At the risk of setting myself up for a wave of comments, I have to say that I LOVED attending Mass this way. Why? Because I felt it was a great equalizer. Rather than seeing the priest in a position of power, facing me, almost as if performing for the congregation, I saw him as praying with me. He was facing God as I was facing God. We were in it together, looking heavenward as one rather than looking at each other.

I was fortunate enough to attend multiple Masses in Rome, but the ones with the most impact and where the priest-facing-away situation felt the most powerful, were in St. Peter's Basilica and in Chiesa Nouva at a Mass celebrated in front of the body of St. Philip Neri. Both had an intimate feel -- the Mass at St. Peter's was in a side chapel to Our Lady of Perpetual Help -- and both made me feel as though the priest was one with the congregation, even when the congregation was just me and an OSV colleague (as in St. Peter's).
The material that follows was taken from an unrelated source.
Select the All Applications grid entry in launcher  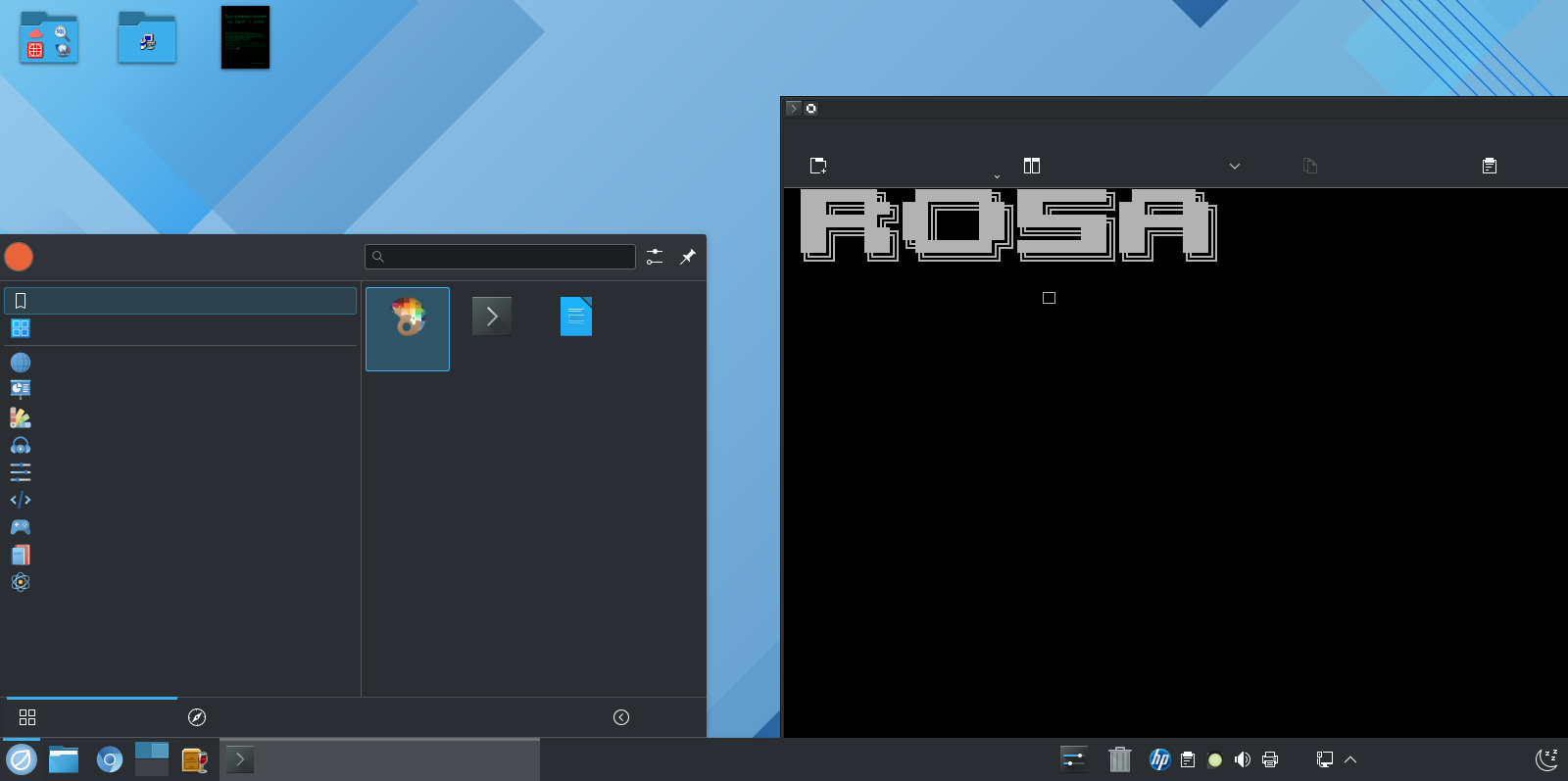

So that's my new perspective on an old tradition. Let's hear how you feel about this in the comment section?

4 comments:

Janette Dolores said...

I attended a mass in this fashion--with the priest's back to the congregation--once. It felt different, and I liked it. It felt more unifying--as in a congregation of worshipers praying together, versus a shepherd leading his flock in prayer to the ultimate shepherd. While I appreciate the beautiful structure of the usual order of mass--with the priest facing the parishioners, the heightened feeling of community I felt during that one particular mass has stayed with me years later.

FrMike said...

Mary, there's a strong movement in the Church these days to return to this way of celebrating--for the reasons you and Janette give. The proponents refer to it as Mass "ad orientem" (toward the East), from the customary orientation of our churches (congregation facing eastward). Maybe you've got a future column here.

Fran said...

Mary, as always I am grateful for your perspective.

I remember the pre-conciliar rite from my earlier years. It is not something that I have missed. I left as things were changing, as a disenfranchised and angry 14 year old- angry with a lot of things that church got lumped into. As a result, I missed pretty much all the kumbiyah years.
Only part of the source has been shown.